Gunion Article: Escaping the large fine-tuning and little hierarchy problems in the next to minimal supersymmetric model and h-> aa Decays
Authors: Dermisek, R;Gunion, JF
Journal: PHYS REV LETT, 95 (4): art. no.-041801 JUL 22 2005
Addresses: Univ Calif Davis, Dept Phys, Davis, CA 95616 USA.
Univ Calif Davis, Dept Phys, Davis, CA 95616 USA.

 Why do you think your paper is so highly cited?

It was a very important new idea regarding the Higgs boson (the particle associated with the mechanism by which the most elementary particles acquire their mass).

Does it describe a new discovery, methodology, or synthesis of knowledge?

It was a new idea that has ignited a whole stream of papers. If correct, it would have dramatic implications.

Would you summarize the significance of your paper in layman’s terms?

In the paper, we pointed out that the properties of the hypothesized Higgs Boson (sometimes referred to as the "God Particle"), an as-yet-undiscovered particle associated with the mechanism by which the most-elementary particles acquire mass, are very sensitive to other new-particle sectors. In particular, the very simplest extension (called the "Next-to-Minimal Supersymmetric Model" or NMSSM) of the previously most-favored model (the "Minimal Supersymmetric Model" or MSSM) for physics beyond the well-known Standard Model resolves all of the problems associated with the MSSM.

Radovan Dermisek

"We are working on a summary paper for Annual Reviews of Nuclear Science that summarizes all the ideas/theories which are currently most attractive."

It does so by completely changing the way in which the unstable Higgs boson decays to other particles. As a result, the search for the Higgs boson at existing and future colliders (in particular the nearly-completed Large Hadron Collider at CERN) must be performed in a completely unexpected manner. Furthermore, the most preferred mass for the Higgs boson (100 times the proton mass) which has been experimentally ruled out by results from existing colliders in the case of the MSSM theory, is entirely consistent with experimental limits in the context of the NMSSM theory.

How did you become involved in this research and were any particular problems encountered along the way?

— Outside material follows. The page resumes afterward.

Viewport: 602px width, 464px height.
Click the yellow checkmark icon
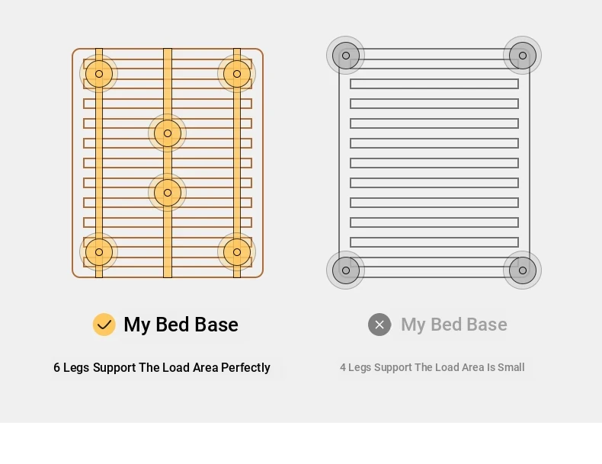tap(104, 325)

Jack Gunion: "The physics of Higgs bosons is an area that I have been working in for 25 years. As the problems of the MSSM (see above) became increasingly apparent, I was searching for a better theory and realized that one (the NMSSM) that I and collaborators had developed about ten years ago was the perfect possibility. Detailed work was required to show that it really was quite an ideal theory."

Where do you see your research leading in the future?

Discovery of the Higgs boson would represent a huge breakthrough in our understanding of Physics beyond the Standard Model. The new model means that the search for the Higgs must be carried out in ways that differ dramatically from those considered to date. This means that theorists and experimentalists must work together to develop the necessary techniques for allowing discovery in the unexpected "channels" (i.e., the states produced in high-energy collisions at the Large Hadron Collider) in which the Higgs boson would appear with greatest frequency.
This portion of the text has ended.